A SAUDADE VEM DE ÔNIBUS

Não sou tão velho, portanto não faz tanto tempo: numa época não muito remota, havia quatro horários diários de ônibus para Toropi e Passo do Angico. O primeiro era executado pela Empresa Bassotto (mais tarde GM Transportes) e ia até a localidade de Boca da Picada. O segundo, inicialmente pela Empresa Linha Canoa, depois pelos Transportes Biguelin e ia até a localidade que deu nome à primeira empresa, lá pros lados da cidade de Mata. Muita gente do interior utilizava essas linhas, lotando as paradas de ônibus localizadas nos antigos Bar Marchezan e Mercado do Ary Arend.

Nos domingos, havia pelo menos um horário de ônibus para cada lugar e os veículos costumavam vir entupidos de gente: muitas pessoas embarcaram nessas linhas de ônibus para irem até os balneários do Julião e do Angico. Ou para visitar a Vó Mathilde no Toropi e os vovôs Lindolfo e Lili, no Passo do Galvão, como fazia a minha família.

De São Pedro a Santa Maria e de lá pra cá, tinha ônibus de hora em hora.

Hoje, além dos efeitos da pandemia, o fato da maioria das pessoas terem carro próprio fez com que as primeiras linhas passassem a circular menos (se é que ainda circulam. E quem souber informar, pode contribuir). Para Santa Maria, os horários reduziram pela metade ou mais.
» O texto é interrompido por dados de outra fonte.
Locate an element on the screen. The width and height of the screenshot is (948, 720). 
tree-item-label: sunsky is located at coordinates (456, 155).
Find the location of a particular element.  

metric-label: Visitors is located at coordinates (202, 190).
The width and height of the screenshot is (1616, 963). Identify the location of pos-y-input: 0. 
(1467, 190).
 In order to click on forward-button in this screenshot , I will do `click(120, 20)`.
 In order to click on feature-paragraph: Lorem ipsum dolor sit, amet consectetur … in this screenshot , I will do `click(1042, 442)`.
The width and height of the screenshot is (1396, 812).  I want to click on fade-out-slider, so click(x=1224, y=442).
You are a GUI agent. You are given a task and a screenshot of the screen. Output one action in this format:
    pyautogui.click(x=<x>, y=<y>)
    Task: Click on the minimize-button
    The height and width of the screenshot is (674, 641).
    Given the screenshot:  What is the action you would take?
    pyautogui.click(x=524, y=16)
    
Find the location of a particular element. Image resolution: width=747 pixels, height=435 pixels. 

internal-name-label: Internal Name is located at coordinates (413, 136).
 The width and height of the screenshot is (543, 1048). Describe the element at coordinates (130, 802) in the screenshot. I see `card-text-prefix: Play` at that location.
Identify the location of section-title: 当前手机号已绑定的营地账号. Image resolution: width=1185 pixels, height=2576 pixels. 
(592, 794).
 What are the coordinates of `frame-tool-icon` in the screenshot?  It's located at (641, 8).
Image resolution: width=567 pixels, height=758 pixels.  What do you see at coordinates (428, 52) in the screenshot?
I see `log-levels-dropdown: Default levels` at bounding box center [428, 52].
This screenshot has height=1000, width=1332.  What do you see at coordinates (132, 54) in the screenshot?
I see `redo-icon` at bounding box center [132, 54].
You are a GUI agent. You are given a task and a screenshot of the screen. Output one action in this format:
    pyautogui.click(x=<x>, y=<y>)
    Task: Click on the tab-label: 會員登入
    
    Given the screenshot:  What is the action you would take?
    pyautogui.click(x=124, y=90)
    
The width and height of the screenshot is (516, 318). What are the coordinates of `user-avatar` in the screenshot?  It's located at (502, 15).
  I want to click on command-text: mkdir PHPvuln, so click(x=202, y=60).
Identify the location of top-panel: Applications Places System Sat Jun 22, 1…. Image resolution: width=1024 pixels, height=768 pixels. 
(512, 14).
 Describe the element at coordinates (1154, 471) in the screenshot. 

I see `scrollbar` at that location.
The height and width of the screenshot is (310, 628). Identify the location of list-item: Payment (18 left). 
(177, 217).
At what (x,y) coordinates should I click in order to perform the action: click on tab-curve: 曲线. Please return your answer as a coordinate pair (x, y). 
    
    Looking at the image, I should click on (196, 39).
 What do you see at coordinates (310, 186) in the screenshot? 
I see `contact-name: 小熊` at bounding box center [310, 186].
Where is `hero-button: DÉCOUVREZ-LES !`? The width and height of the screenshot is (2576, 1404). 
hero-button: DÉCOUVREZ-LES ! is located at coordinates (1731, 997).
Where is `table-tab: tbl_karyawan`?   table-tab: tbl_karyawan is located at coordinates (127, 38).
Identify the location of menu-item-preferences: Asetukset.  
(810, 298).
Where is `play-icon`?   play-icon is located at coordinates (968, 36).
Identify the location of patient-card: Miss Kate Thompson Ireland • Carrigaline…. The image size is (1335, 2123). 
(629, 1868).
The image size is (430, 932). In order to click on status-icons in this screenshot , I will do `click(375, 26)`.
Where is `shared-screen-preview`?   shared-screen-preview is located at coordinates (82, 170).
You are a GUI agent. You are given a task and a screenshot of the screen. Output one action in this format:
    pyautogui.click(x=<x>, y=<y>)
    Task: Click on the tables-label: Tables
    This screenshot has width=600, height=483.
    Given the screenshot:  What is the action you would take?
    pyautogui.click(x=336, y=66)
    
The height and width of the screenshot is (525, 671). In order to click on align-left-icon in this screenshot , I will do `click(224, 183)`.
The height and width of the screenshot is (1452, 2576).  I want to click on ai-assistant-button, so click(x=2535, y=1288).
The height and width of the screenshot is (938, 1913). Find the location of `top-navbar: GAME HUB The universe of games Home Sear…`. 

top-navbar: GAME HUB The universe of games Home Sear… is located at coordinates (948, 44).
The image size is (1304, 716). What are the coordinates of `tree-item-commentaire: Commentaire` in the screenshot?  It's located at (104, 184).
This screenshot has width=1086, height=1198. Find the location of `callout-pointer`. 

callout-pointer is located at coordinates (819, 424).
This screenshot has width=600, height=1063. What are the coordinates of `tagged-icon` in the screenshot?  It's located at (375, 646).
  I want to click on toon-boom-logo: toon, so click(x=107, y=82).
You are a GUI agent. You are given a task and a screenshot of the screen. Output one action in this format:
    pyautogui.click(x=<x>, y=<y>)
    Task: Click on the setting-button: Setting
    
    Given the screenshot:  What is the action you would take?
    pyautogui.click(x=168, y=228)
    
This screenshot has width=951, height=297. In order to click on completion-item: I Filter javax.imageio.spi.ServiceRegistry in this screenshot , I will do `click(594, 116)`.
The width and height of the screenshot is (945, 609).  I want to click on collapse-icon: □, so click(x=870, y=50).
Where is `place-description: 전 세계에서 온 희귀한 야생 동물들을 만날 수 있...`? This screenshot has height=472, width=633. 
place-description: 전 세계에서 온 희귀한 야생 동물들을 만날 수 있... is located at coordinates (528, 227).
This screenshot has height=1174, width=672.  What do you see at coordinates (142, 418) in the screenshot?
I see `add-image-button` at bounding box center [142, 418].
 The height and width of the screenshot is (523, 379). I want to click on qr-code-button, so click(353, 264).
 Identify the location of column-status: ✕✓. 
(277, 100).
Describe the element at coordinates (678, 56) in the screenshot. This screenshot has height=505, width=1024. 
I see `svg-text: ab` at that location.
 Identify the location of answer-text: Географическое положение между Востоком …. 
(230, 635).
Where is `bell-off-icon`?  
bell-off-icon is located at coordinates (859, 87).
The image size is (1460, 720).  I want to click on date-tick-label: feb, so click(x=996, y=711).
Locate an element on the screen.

Trago no peito lembranças maravilhosas desse tempo. Apesar do relativo desconforto nos ônibus lotados (principalmente na volta), os domingos em que íamos visitar os avós eram uma festa. Voltávamos empanturrados de guloseimas e trazendo no bagageiro as frutas da estação. Sem falar dos amigos de infância que eu visitava, os bailes do hoje extinto Clube Recreativo e Esportivo Primeiro de Maio de Linha Herber...

Santa Maria era pra onde eu ia - e continuo indo, depois que descobri os sebos.

Mas as coisas mudaram. Meus avós viraram estrelinhas no céu, os amigos de infância cresceram (eu também cresci. A vida é isso: a gente nasce, cresce, fica bobo e casa e um dia vira estrelinha também). Quando vou visitar os parentes que ficaram, dependo de carona, já que até hoje não aprendi a dirigir, quanto mais comprar um carro.

Depois que voltei para São Pedro, continuo indo a Santa Maria sempre que possível pra passear um pouco e me abastecer de livros no Sebo Capitu e nas livrarias Athena e Santos, mas as opções de horários de ônibus ida e volta são poucas.

Tenho uma relação de afeto com viajar de ônibus. Essas linhas que citei e minhas viagens do tempo que morei em outros estados: primeiro de Blumenau SC a Santa Maria - RS, depois de Blumenau a Bauru - SP e de Bauru a Santa Maria - com baldeação na cidade de Curitiba, onde conheci uma das rodoviárias mais bonitas do país (apesar da quantidade enorme de escadas para subir e descer. Vai gostar de escada assim lá...em Curitiba!)

Com certeza o mundo deve evoluir, todas as famílias deveriam ter direito e condições de dirigir ou adquirir um carro. Mas viajar de ônibus tem um sabor diferente, apesar do cansaço: a paisagem vista da janela. As paradas para o lanche. Dormir mal alojado, mas embalado pelo ronronar do motor do ônibus. Ou visitar os avós, no tempo em que a gente ainda fazia isso de ônibus.

E se tivermos o privilégio de viajar em boa companhia, a experiência é muito mais gostosa.

Portanto, para alguns saudavelmente nostálgicos como eu, a saudade muitas vezes vem de ônibus. Ainda que com horários reduzidos.